真夜中に開く

 寝返りを打つ。ちょっと不思議に思って目を開けたら、ゲーラとメイスの顔があった。なんで、二人して人の顔を覗き込んでいるんだろう。微かに煙草の匂いがする。
「寝煙草、だと火事になるよ」
「あ?」
「布団や服に火がついて、あっという間に火達磨になるんだって」
「あー」
 ゲーラは要領を得ない顔をして、メイスはなんか納得をしたような顔をしている。「どういうこった」とゲーラが聞いてきた。

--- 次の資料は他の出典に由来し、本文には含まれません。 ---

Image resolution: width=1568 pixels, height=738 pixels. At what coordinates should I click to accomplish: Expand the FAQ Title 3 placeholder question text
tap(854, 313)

「なんか、煙草の火の粉が、服についてボッとなるんだって」
「あー」
「そうだな。寝煙草は危険だな。そうじゃないと思うぞ」
 そういってメイスが髪を撫でてくる。サラサラと、人の髪質を見るみたいに触ってきた。寝返りを打ってみる。ゲーラがちょっと唇を尖らせて、手を伸ばしてきた。
「動物じゃない」
「知ってる」
「人間だろ」
「ペットで」
 もないよ、といおうとしたら優しく唇を撫でられる。しまった、動詞の方で受け取られてしまった。指の背で撫でられて、頬も撫でられる。メイスも髪を撫でるのをやめ、梳いてきた。真夜中に人を起こして、なにをしているんだろう。この二人は。うとうとと眠くなってきた。重い瞼を閉じようとすると、二人がまたいってる。
「寝ちまいそうだな」
「最初からグッスリとだったからな。それを起こしちまった、というわけだ」
「無断で入らないで」
 結構人の寝顔を眺めてたということじゃないか。今度仕返ししてやろうか。そう思いながら、布団に潜り込む。冷たい。ピタッと首になにかを当てられた。
「あったけぇな」
「ビックリして起きてしまうだろ」
「起きた」
 ジト目で睨んだら、ゲーラが「わりぃ」と謝った。